Let me give you a really profound example of the use of that. When we invited, I think, the first or second group from Northern Ireland. Everybody there had somebody in their family murdered. They come into the building at Stanford. We were holding it. This is what we did. We brought them in. We brought every one of them to the window. We had them open the blinds, and the sun was shining on them. And we said, The most important thing we’re going to teach you is; open your arms. Take two slow deep breaths into and out of your belly, where you really relax your breathing, really relax it. As you’re sitting here with your arms open. Say thank you for the beauty of that sun and the warmth and everything. The next five times that you remember how horrible it was that somebody killed somebody near you, do that exact same thing. A couple of slow deep breaths and open to something beautiful. And we could promise them that if you did that 20 times, it would lessen the adrenaline experience, and you wouldn’t feel quite so helpless.
Phil Stieg
In the day of social media and instant gratification, where you’re always told you should be happy. Life is fair. You’re always supposed to be happy. Have you found social media, the internet, to change the people that you’re working with?
Fred Luskin
You know what a deep question that is. Everywhere, people are more distractible, they’re generally less calm, so it’s easier to upset them.
Two, because of excess technology, people do less reflective thinking, so they have a harder time accessing. Life is hard. Things happen. Those are diminutions in normal human capacity. Capacity.
Third, social media algorithms feed outrage, so the negativity is stoked all over the place. That has made it harder to forgive.

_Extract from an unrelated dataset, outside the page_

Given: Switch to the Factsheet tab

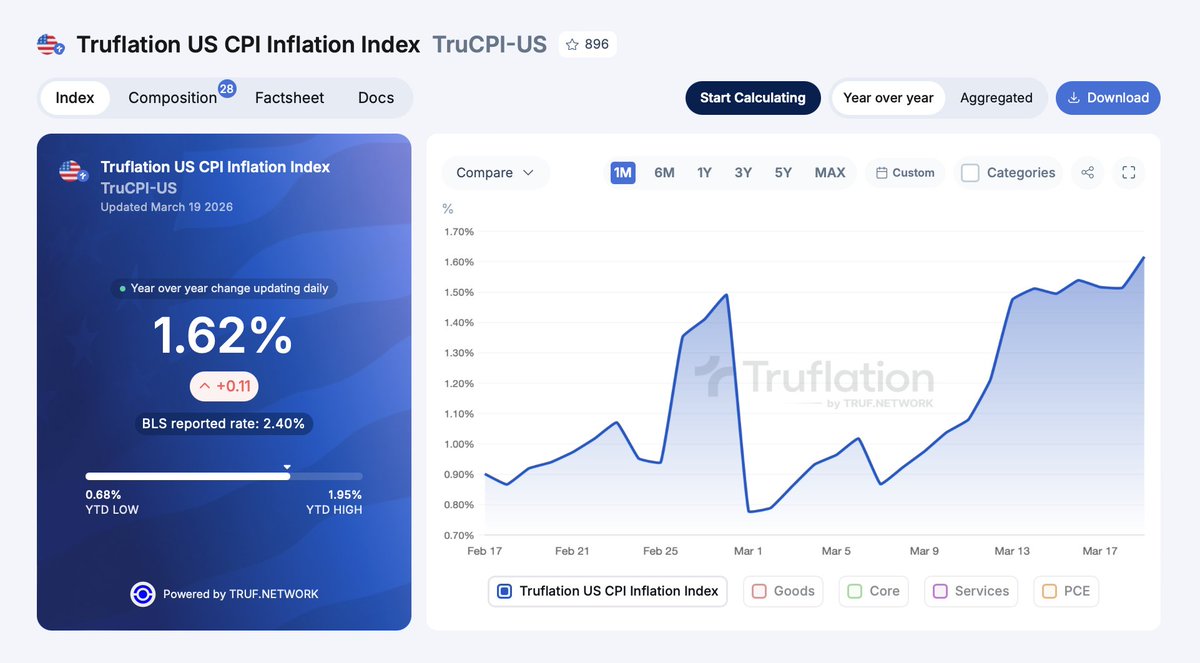Looking at the screenshot, I should point(289,98).
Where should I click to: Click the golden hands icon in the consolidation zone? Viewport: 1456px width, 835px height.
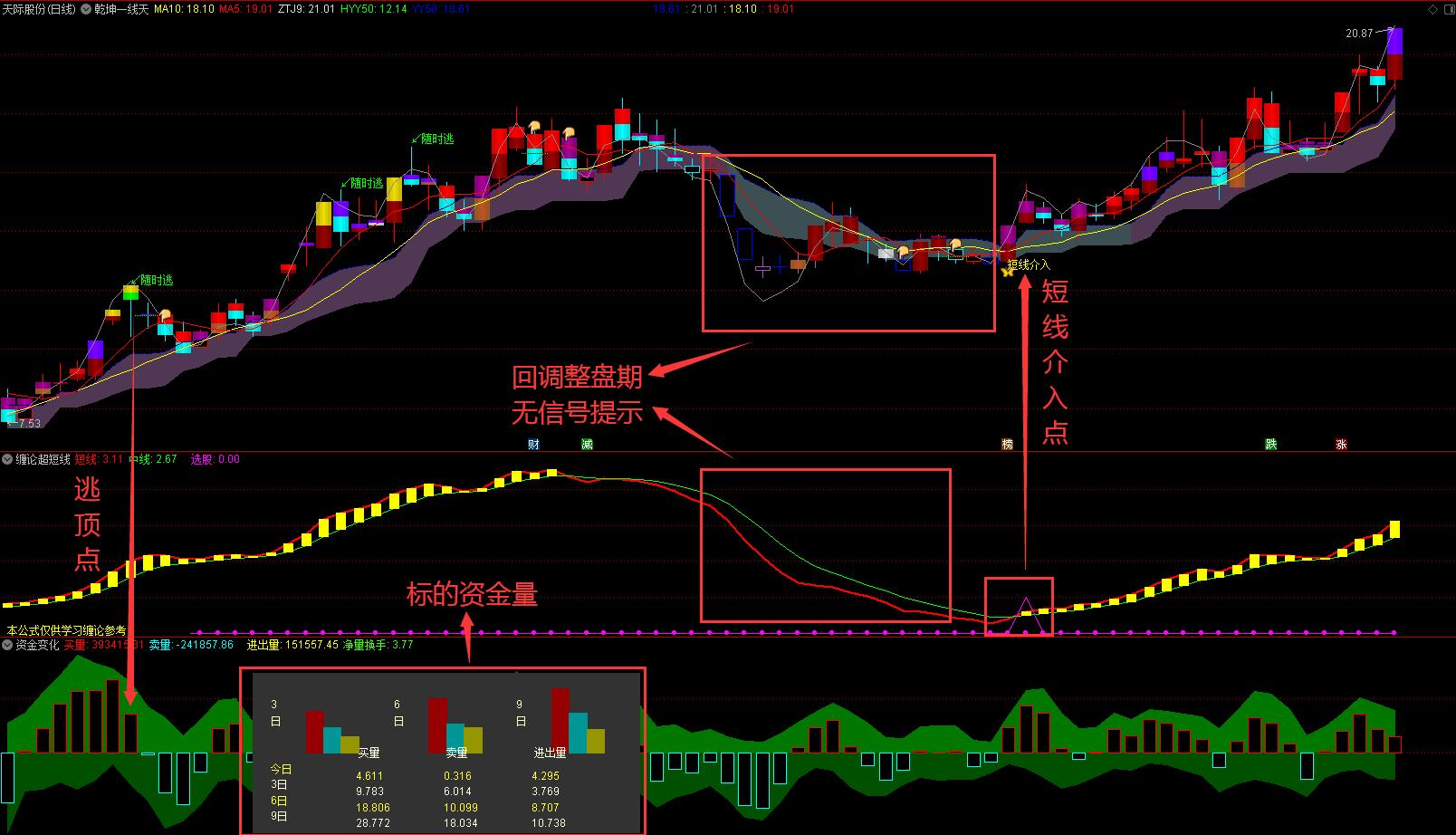click(904, 250)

And last, we tend to multitask now so often without even recognizing it and go from one thng to another. So we’ll have a conversation, and the nanosecond that the conversation is done, we check our messages. So our brain and neurological systems never get the rest that they need.. And so our reserve of dealing with things has been weakened. To me, all those factors say, yes, it is much easier for people to take offense.
Phil Stieg
Your take home message regarding forgiving. What’s the message that you want our listeners to hear?
Fred Luskin
The Buddhists have a really good take on life is difficult, suffering is a part of it. They also recognize that you can use mental skills to move through it
Yes, you’ve been hurt because life is difficult or you’re struggling. The question to ask each of us is, How am I doing in this? How’s it working for me? Is being pissed off helpful? If it’s not, there’s so much data now that positive, kinder responses help. Our method is forgiveness.
Phil Stieg
Dr. Frederick Luskin, thank you so much for spending time with us. I think that forgiving is something that all of us need to have in our lives. It’s something that all of us need to figure out how to achieve. Thank you so much for enlightening us.
Fred Luskin
Thank you. I enjoyed the conversation. I appreciate your interest in our work.